Extracted data entries
• • •

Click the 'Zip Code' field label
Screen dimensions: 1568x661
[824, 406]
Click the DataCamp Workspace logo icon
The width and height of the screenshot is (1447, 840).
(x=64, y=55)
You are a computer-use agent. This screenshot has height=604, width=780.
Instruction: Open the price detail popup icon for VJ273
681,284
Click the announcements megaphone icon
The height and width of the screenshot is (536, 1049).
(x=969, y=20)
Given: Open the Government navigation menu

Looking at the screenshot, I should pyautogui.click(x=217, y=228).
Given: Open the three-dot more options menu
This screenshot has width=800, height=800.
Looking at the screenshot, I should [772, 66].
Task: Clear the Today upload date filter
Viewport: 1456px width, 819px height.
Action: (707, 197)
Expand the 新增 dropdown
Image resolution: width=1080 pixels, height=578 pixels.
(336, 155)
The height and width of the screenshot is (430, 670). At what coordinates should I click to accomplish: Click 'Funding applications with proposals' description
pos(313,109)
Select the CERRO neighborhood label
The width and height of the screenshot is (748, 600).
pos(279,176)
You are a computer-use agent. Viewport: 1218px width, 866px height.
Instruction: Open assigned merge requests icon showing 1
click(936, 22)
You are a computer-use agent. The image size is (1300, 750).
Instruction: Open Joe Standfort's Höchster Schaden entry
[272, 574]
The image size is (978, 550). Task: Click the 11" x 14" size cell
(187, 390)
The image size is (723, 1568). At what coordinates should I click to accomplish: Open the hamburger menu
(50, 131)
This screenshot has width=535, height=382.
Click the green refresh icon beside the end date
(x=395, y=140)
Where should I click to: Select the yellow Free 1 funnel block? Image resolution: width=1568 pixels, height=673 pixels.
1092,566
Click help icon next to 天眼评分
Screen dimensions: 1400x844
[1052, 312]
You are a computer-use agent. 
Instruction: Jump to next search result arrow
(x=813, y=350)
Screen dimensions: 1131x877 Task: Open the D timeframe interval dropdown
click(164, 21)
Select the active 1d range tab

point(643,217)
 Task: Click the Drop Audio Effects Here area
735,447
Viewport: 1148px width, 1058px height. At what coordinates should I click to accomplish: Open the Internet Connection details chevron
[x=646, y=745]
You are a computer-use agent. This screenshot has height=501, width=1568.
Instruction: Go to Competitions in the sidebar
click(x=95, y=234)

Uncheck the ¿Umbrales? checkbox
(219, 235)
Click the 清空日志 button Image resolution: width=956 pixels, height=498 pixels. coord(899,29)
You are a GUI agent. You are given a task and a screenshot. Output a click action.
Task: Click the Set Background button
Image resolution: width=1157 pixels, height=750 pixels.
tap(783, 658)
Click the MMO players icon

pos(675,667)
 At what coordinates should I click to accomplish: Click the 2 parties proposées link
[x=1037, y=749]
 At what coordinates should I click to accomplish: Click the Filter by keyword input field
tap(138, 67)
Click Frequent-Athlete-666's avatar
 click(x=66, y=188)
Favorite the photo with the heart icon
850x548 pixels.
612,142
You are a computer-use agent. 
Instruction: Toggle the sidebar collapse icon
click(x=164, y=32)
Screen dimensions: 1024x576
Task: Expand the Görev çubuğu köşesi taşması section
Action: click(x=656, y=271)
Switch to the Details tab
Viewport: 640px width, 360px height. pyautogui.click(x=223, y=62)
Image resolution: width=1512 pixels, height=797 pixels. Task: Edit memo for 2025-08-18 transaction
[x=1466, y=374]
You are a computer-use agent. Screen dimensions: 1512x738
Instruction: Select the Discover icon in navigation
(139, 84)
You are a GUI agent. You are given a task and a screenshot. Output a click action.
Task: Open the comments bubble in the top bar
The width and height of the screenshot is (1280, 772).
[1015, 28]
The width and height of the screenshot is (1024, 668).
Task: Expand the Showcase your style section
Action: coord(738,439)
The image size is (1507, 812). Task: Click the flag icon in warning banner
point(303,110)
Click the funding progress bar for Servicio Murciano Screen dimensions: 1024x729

• • •

=== What you are asked to do ===
Gather each line in the entries above where the string "button" is found.

=== Answer to this problem ===
Click the 清空日志 button Image resolution: width=956 pixels, height=498 pixels. coord(899,29)
Task: Click the Set Background button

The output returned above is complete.